Sleep affects your mood – that’s a no brainer. If you have had even one night of really good sleep after a period of high stress or not sleeping well, you will notice how much better you feel after just one day. Adequate sleep is extremely beneficial for people who suffer from clinical depression, and studies have shown an 87% chance of mood restoration back to baseline in those who were depressed when they received a quality night of rest.


Top Strategies to Improve Your Sleep

  1. Set your day up for sleep. Make sure you are getting physical activity throughout your day to set yourself up for a restful night of sleep. According to the CDC, adults need 150 minutes or more of exercise each week. Children require even more physical activity, ranging anywhere from 1 to 2 hours PER DAY!

  2. Manage stress during the day by taking relaxing breaks from your work, teaching mind body skills during the day, and practicing breathing techniques. Even something as simple as listening music or having a a few good laughs during the day can help manage your stress levels. Make time for it!

  3. Keep your sleep pattern on a really regular 24-hour cycle. TAKE THIS SERIOUSLY. I HIGHLY recommend if you want to improve not only your sleep but your mental health, to get up and go to bed at the same time every single day (including weekends).

  4. Use light exposure really wisely. Try to mimic the sun as best as you can. Rise when the sun rises and go to sleep when the sun sets. If you cannot do this with natural light, do it with artificial light.

  5. Remove electronics from the bedroom within 60 minutes of bed time. Adults should be just as strict with our electronics as we are with our kids. Blue light exposure is known to effect your sleep drastically. So turn off your TV, turn off your phone (or take it out of the room), and create a dark and tech-free sleep space.
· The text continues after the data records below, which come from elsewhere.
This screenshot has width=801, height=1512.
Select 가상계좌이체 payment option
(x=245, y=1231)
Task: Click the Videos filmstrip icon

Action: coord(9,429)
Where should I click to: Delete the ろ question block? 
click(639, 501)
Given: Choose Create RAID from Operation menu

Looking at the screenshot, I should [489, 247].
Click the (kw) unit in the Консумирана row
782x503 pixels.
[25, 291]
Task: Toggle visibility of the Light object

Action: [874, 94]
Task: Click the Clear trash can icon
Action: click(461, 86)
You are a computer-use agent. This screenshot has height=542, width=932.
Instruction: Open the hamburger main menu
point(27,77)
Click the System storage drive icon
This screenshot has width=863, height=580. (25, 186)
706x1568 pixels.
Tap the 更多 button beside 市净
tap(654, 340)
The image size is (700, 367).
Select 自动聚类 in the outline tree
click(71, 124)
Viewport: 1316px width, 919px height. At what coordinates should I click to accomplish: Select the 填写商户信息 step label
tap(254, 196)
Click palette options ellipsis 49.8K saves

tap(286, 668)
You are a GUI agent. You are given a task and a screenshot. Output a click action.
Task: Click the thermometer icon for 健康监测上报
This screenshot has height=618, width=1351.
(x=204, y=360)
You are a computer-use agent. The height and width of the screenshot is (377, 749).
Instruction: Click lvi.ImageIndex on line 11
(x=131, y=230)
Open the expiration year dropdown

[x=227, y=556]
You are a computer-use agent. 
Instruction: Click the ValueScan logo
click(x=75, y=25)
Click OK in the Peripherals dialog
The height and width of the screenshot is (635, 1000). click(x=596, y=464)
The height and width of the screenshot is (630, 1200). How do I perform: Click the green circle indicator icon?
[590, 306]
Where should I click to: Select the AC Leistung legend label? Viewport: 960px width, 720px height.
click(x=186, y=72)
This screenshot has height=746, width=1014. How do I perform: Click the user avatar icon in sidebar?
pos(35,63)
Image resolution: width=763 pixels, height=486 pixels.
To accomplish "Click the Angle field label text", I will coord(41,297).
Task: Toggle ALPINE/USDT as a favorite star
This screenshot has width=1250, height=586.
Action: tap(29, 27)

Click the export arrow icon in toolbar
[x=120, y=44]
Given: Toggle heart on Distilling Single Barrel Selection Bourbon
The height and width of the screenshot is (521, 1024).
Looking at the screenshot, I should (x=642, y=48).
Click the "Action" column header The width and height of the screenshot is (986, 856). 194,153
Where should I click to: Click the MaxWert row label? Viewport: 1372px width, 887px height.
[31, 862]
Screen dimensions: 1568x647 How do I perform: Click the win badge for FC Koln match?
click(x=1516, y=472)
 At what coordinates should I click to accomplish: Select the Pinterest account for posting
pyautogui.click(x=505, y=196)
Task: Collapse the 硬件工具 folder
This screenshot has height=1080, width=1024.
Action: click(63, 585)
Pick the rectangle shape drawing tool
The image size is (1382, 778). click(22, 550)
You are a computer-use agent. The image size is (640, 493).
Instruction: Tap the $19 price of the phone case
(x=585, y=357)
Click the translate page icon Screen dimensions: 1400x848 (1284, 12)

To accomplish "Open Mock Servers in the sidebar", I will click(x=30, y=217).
  6. Keep your sleep space cool, comfortable, and quiet. You sleep best when your body is cooling, so keep your temperature in the bedroom anywhere from 60-70 degrees. Also, when you cycle into a lighter stage of sleep, even the slightest sound can wake you up, so try to keep the room as quiet as you can.

  7. You sleep what you eat – so choose well!

Sleep enhancing foods (eat more of these):

  • Cherries

  • Almonds and Walnuts

  • Green leafy vegetables

  • Chickpeas

  • Turkey

  • Sweet potatoes

  • Bananas

Sleep disrupting foods (avoid near bedtime):

  • Alcohol

  • Caffeine

  • High fat foods

  • Spicy foods

  • Chocolate

  • High sugar foods

  • Energy drinks


The above content is intended for informational purposes only and is not to be construed as medical advice.